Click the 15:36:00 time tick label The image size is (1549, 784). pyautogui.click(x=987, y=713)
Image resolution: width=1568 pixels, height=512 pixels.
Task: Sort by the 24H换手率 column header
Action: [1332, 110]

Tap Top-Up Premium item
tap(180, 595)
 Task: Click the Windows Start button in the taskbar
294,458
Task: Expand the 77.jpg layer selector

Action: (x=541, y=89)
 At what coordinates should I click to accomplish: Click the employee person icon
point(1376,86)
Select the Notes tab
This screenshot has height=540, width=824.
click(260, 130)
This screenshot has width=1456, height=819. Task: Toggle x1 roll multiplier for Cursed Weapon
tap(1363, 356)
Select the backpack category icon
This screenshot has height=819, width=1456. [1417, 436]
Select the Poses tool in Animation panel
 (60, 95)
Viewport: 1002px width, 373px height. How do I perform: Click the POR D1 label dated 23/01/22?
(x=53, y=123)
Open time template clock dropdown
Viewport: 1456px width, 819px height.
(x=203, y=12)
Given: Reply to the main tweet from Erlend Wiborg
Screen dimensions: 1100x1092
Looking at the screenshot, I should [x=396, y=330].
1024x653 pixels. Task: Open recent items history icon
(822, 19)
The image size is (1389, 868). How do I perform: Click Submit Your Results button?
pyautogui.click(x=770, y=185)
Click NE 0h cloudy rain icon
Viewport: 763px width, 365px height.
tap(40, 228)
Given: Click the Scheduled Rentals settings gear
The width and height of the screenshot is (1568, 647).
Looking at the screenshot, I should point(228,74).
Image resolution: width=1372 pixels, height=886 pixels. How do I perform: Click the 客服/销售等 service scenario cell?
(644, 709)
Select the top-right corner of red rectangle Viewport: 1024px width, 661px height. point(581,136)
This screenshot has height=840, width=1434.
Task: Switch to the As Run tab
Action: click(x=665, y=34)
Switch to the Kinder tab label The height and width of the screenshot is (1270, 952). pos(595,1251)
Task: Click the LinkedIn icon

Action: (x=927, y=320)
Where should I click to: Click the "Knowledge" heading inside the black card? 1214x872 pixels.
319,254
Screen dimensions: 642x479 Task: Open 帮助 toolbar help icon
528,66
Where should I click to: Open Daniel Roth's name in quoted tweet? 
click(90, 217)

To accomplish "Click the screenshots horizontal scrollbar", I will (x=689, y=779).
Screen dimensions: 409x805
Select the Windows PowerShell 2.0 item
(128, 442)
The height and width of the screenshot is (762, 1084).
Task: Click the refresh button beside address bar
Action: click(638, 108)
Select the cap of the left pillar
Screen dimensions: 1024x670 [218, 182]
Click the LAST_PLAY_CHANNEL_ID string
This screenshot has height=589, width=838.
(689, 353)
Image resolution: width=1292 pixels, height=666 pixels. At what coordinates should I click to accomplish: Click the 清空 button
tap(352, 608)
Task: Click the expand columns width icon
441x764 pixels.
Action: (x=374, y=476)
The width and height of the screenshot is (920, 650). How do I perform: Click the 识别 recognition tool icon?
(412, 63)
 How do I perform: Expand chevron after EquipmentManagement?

■ ■ ■ ■ ■ ■ ■

Please reproduce the records verbatim from the line containing "1024x653 pixels. Task: Open" through the end of the records, both ends included.

SOLUTION TO THE EXERCISE:
1024x653 pixels. Task: Open recent items history icon
(822, 19)
The image size is (1389, 868). How do I perform: Click Submit Your Results button?
pyautogui.click(x=770, y=185)
Click NE 0h cloudy rain icon
Viewport: 763px width, 365px height.
tap(40, 228)
Given: Click the Scheduled Rentals settings gear
The width and height of the screenshot is (1568, 647).
Looking at the screenshot, I should point(228,74).
Image resolution: width=1372 pixels, height=886 pixels. How do I perform: Click the 客服/销售等 service scenario cell?
(644, 709)
Select the top-right corner of red rectangle Viewport: 1024px width, 661px height. point(581,136)
This screenshot has height=840, width=1434.
Task: Switch to the As Run tab
Action: click(x=665, y=34)
Switch to the Kinder tab label The height and width of the screenshot is (1270, 952). pos(595,1251)
Task: Click the LinkedIn icon

Action: (x=927, y=320)
Where should I click to: Click the "Knowledge" heading inside the black card? 1214x872 pixels.
319,254
Screen dimensions: 642x479 Task: Open 帮助 toolbar help icon
528,66
Where should I click to: Open Daniel Roth's name in quoted tweet? 
click(90, 217)

To accomplish "Click the screenshots horizontal scrollbar", I will (x=689, y=779).
Screen dimensions: 409x805
Select the Windows PowerShell 2.0 item
(128, 442)
The height and width of the screenshot is (762, 1084).
Task: Click the refresh button beside address bar
Action: click(638, 108)
Select the cap of the left pillar
Screen dimensions: 1024x670 [218, 182]
Click the LAST_PLAY_CHANNEL_ID string
This screenshot has height=589, width=838.
(689, 353)
Image resolution: width=1292 pixels, height=666 pixels. At what coordinates should I click to accomplish: Click the 清空 button
tap(352, 608)
Task: Click the expand columns width icon
441x764 pixels.
Action: (x=374, y=476)
The width and height of the screenshot is (920, 650). How do I perform: Click the 识别 recognition tool icon?
(412, 63)
 How do I perform: Expand chevron after EquipmentManagement?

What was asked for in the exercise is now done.